Task 1
Rewrite the rows starting at the first one and ending at the one that contains "tap(741, 233)", swapping "label" for "tag" and leaving everything else unchanged.

For these consumers, the cognitive supplement was one node in an interconnected web of interventions designed to improve mind and body performance. This insight recast the brand’s strategic situation. The available market wasn’t brain health; it was the vast and growing universe of human optimization, with levers like energy, recovery, sleep, gut health and stress resilience.

The brand responded with a fundamental expansion of its positioning and portfolio. Marketing shifted from cognitive benefits to the broader promise of optimization. Product development accelerated into adjacent need states.

“The available market wasn’t brain health; it was the vast and growing universe of human optimization.”

What’s particularly instructive about this example is how the insight emerged. The category data told one story: a maturing market with limited upside. The consumer lens told a completely different one: a passionate, growing tribe of optimizers with virtually no ceiling on their willingness to invest in themselves.

From Insight to Action:
Redefining Your Category Through the Consumer’s Eyes

The above examples highlight a common gap. The category these companies thought they were competing in existed in retail aisles, syndicated data and spreadsheets. The category that mattered existed in the minds of consumers making real decisions in real moments.

How, then, can businesses move from a commercially defined category to one inspired by consumer jobs? The answer lies in human empathy and business creativity.

Most category research focuses on the middle of the bell curve: representative users, average purchase occasions, typical consumption patterns. While this makes intuitive sense, it systematically obscures insights that matter most for growth.

  • New entrants reveal what initially attracts users. What problem were they trying to solve? Which alternatives did they consider, and what tipped them in? These consumers speak in jobs, needs and moments—the language of demand.
  • Heavy users expose the full breadth of what your category can do. They’ve discovered occasions and applications occasional users never imagine. They’ve pushed boundaries and highlight not what is, but rather what can be.
  • Lapsed users illuminate category limitations and vulnerabilities. Understanding why they left reveals where your category fails to deliver—and often, where a competitor or substitute has quietly taken over the job.

Spending time with these consumers builds the empathy required to see your category as they see it: not as a shelf set or a competitive frame, but as one possible solution to a problem they’re actively trying to solve.

Once you understand the job(s) your category fulfills, the next question is, Who else is doing that job? This is where the frame of reference expands—often dramatically.

Mapping this broader competitive set – typically through ethnography and longitudinal journaling – is where strategic opportunity lives. When you see who else is solving the same problem, you notice gaps. Places where existing solutions fall short. Tensions that go unaddressed. “Hacks” consumers employ. These are the seeds of growth, pointing to solutions that would seem nonsensical within the narrow category definition but are perfectly logical within the consumer’s frame of reference.

Demand maps are a useful starting point for decomposing consumer needs or jobs. However, these frequently lack sufficient detail on what drives decision-making, whether that’s in the omnichannel shopping environment or surrounding moments of consumption. Best practice is to drill deep into each consumer need and build a multi-dimensional profile: underlying functional and emotional drivers, priority attributes that shape choice, existing solutions that compete for the occasion, tensions that remain unresolved, and growth opportunities that emerge from addressing these tensions better than anyone else. This exercise then culminates in a pointed job-to-be-done statement: get [target consumer] to [desired behavior] by [proprietary way in].

Task 2
According to the excerpt on redefining categories, why is mapping the broader competitive set where strategic opportunity lives?

Entries supplied
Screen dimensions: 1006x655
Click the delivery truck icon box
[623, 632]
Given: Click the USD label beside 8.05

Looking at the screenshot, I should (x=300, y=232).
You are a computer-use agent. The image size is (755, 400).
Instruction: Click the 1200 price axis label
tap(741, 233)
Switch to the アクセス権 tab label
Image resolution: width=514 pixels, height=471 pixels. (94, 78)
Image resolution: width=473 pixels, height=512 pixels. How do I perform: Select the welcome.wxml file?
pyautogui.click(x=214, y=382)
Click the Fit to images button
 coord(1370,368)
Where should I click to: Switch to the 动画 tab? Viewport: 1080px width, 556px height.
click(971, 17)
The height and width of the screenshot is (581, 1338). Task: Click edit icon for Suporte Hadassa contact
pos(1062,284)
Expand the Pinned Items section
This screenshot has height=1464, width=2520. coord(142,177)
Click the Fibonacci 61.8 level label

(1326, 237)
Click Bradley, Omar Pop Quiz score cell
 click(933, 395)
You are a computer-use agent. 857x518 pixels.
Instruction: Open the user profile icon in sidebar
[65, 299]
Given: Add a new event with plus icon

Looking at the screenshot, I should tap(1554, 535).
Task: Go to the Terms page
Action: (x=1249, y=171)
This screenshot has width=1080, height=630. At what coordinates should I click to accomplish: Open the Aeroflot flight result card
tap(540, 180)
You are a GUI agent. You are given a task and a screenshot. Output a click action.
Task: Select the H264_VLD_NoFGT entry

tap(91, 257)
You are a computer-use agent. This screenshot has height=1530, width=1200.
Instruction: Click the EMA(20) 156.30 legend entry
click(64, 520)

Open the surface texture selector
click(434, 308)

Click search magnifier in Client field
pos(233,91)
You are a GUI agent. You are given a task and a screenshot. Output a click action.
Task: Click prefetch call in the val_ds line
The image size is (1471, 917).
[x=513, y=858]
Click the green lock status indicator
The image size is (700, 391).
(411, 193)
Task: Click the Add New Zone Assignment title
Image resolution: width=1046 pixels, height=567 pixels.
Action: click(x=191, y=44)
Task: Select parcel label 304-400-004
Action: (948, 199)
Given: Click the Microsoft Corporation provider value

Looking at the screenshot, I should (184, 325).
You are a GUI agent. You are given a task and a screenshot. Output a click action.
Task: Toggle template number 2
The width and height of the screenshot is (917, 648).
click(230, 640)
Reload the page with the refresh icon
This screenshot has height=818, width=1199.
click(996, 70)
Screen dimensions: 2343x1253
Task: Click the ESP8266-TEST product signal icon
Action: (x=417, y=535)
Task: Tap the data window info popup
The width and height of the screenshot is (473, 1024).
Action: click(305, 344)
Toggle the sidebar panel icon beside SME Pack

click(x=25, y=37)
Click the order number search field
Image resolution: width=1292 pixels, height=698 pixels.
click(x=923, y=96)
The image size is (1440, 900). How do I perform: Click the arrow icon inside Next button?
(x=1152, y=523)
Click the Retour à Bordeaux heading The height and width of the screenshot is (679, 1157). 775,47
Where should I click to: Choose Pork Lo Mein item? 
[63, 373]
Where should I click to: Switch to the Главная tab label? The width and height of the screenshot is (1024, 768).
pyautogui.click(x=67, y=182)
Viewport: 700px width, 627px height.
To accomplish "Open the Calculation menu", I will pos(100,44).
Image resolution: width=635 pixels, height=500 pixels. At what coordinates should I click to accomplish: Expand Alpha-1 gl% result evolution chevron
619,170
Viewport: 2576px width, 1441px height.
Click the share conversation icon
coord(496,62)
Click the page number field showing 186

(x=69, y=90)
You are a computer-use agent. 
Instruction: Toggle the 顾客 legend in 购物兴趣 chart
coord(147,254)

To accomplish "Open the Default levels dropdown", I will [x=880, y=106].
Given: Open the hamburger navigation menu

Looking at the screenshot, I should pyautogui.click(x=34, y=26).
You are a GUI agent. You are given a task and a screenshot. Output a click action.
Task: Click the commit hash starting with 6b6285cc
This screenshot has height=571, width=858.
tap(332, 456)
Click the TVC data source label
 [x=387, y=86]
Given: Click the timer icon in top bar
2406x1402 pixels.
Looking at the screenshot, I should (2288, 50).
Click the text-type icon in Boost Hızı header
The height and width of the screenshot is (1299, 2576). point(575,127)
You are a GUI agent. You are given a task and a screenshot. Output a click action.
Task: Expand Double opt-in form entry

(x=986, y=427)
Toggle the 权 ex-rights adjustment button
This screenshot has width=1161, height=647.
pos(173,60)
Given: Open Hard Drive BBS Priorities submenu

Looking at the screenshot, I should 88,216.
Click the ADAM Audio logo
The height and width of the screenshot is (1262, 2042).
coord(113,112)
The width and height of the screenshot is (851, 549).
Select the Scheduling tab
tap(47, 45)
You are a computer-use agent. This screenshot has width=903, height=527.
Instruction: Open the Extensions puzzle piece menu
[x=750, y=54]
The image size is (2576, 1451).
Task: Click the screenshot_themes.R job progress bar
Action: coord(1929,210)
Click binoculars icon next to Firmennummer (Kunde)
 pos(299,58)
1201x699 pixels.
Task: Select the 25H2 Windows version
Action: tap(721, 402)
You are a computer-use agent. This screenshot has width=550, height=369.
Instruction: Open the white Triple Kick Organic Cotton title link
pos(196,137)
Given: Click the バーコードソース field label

Correct result 1
Screen dimensions: 1006x655
Click the delivery truck icon box
[623, 632]
Given: Click the USD tag beside 8.05

Looking at the screenshot, I should (x=300, y=232).
You are a computer-use agent. The image size is (755, 400).
Instruction: Click the 1200 price axis tag
tap(741, 233)

Correct result 2
Seeing who else solves the same problem shows gaps: places where existing solutions fall short, tensions that go unaddressed, and "hacks" consumers use. These are the seeds of growth. They point to solutions that would seem nonsensical within the narrow category definition but make sense within the consumer's frame of reference.